(Bloomberg) Oil fell, paring its biggest weekly gain since June, as Libyan military commander Khalifa Haftar said he will allow crude production and exports to resume.Futures slid 0.7% in New York following the announcement from Haftar, who controls most of eastern Libya and has halted operations and shipments from his territory as part of a campaign against the internationally recognized Tripoli government. The OPEC member is pumping just 80,000 barrels a day, but produced 1.2 million a day last year.Nonetheless, prices remain 9% higher this week, buoyed by a show of determination to defend the market on Thursday from Saudi Arabia, the most influential nation in the Organization of Petroleum Exporing Countries. The Saudis hinted they’re prepared for new production cuts, and lambasted OPEC+ members that have cheated on production quotas.

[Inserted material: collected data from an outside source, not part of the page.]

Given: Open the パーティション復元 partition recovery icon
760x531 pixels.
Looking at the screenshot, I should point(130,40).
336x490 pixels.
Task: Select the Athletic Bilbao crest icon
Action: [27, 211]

“All in all, the strong reiteration of OPEC+’s commitment with its planned supply cuts is welcome news to the bulls in the market,” said Harry Tchilinguirian, head of commodities strategy at BNP Paribas SA.
Prices
West Texas Intermediate for October delivery fell 26 cents to $40.71 a barrel on the New York Mercantile Exchange as of 8:00 a.m. local time, after climbing 2% on Thursday
Brent for November settlement slipped 30 cents to $43.00 on the ICE Futures Europe exchange, after rising 2.6% in the previous session
Oil has clawed its way back above $40 a barrel this week, buoyed by a weaker dollar and a surprise decline in U.S. crude inventories.
Yet the market is still contending with an uneven recovery in consumption amid a second wave of the coronavirus, and bearish calls on the outlook from industry heavyweights such as BP Plc and Trafigura Group to the International Energy Agency.
Saudi Energy Minister Prince Abdulaziz bin Salman opened Thursday’s meeting with a forceful condemnation of members that try and get away with pumping too much crude.
This week, the IEA said the United Arab Emirates almost entirely disregarded its commitment to quotas last month, while tanker tracking data show Iraq is exporting more crude so far in September than it shipped in August, a sign it’s falling behind in its compliance efforts.
Other oil-market news:
Global oil inventories should draw down this month and the market is likely to see a deficit of 3 million barrels a day in the fourth quarter, according to Goldman Sachs Group Inc.
Oil demand globally is seen recovering in full in the second quarter of next year, Russian Energy Minister Alexander Novak told state-run Rossiya 24 Television after the OPEC+ meeting.
Stockpiles of light distillates, which include gasoline, surged to a record at the oil-trading hub of Singapore as countries across the region cut imports amid a stalling demand recovery.
South Korea’s SK Innovation Co. plans to reduce operating rates of crude distillation units at its Ulsan refining complex to about 70% next month, according to people with knowledge of the matter.